Momente über Momente in meinem Kopf, ob es die Szene ist, wie ich im Casino in Melbourne auf Fynns Rücken springe, Olli auf meinen und wir alle 3 umfallen und mit Glück nicht herausgeworfen werden oder die, wenn in Orange jemand aus Versehen auf die Hupe gekommen war und daraufhin der ganze Campingplatz zu hupen anfing. Ich weiß, ich werde all das, die kleinen und die großen Momente, für immer behalten.

(Das wäre jetzt schon ein schönes Ende... so ein Buchende: jetzt klappt man das Buch zu, aber damit enden ja nicht die Gedanken, deswegen muss ich noch was schreiben.)

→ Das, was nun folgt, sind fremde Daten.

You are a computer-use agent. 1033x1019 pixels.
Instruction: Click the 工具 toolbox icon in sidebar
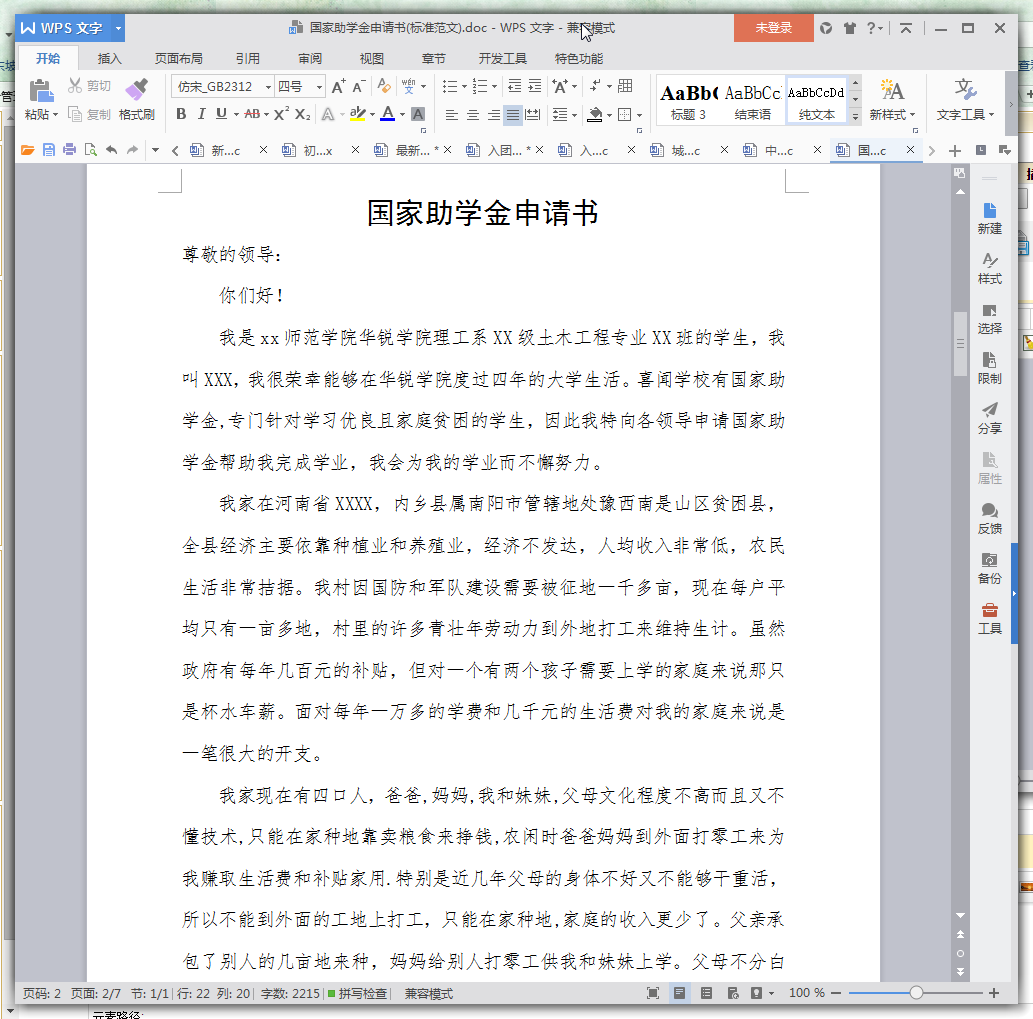click(x=990, y=609)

Und zwar: Eine der viele Standardfragen unter Backpackern war immer „Warum bist du nach Australien gekommen.“ Und lange lange lange habe ich immer genauso langweilig geantwortet: „Ich wollte was anderes sehen, wusste nicht was ich studieren soll, wollte mein Englisch aufbessern, war halt ne Herausforderung.“ Aber nach einer Zeit musste ich ja auch darüber nachdenken, wann ich eigentlich wieder nach Hause komme. Und durch diese Frage kam ich auf die eigentliche Antwort, was meine Erwartungen von Australien, mein eigentliches Ziel der Reise gewesen war: Erst wenn sich genug verändert hatte, würde ich zurück wollen. Das eine Ende der Welt sollte sozusagen das andere Ende der Welt verändern. Ich wollte nicht zurückkommen und genauso weitermachen wie vorher. Und deswegen war es dann – trotz all den wunderschönen Erlebnissen, von denen ich immer schwärmen werde – so einfach, spontan zu entscheiden, dass es jetzt Zeit war, nach Hause zu gehen. Das war also mein Ziel der Reise, von dem ich lang nichts wusste. Und das führt mich jetzt zum „Was mir Australien beigebracht hat“. Die Wege, die ich gegangen bin, um an das Ziel zu kommen, waren nicht die Wege, auf denen all die Sehenswürdigkeiten lagen, die ich ja so gern hatte sehen wollen. Wenn ich nämlich ein was verstanden habe, dann, dass das „WO“ egal ist. Wichtig ist nur das „Mit wem“. Erfüllt hat mich nicht der Anblick eines schönen Strandes oder des Ulurus, sondern die Anwesenheit der Menschen, die ich lieben gelernt hatte. Wenn mich jetzt jemand fragen würde: „Wo willst du landen? Wo siehst du dich in 10 Jahren?“, wäre meine Antwort nicht mehr „In ...Paris vielleicht?“ oder so, sondern „In der richtigen Gesellschaft.. zwischen Menschen, die selbst eine lächerlich langweilige Stadt wie Orange zum Paradies verwandeln könnten.“
Ja, und nachdem ich verstanden habe, dass das „Wo“ keine Rolle spielt, fühlt es sich auch nicht wirklich so an, als wäre die Reise zu Ende. Und deswegen werde ich, auch weil manche darum gebeten haben, nicht einfach aufhören zu schreiben. Ein Reiseblog war es schon lange nicht mehr und wenn es was Spannendes zu erzählen gibt, dann werde ich davon berichten. :)

Ich weiß, ich werde all das, die kleinen und die großen Momente, für immer behalten.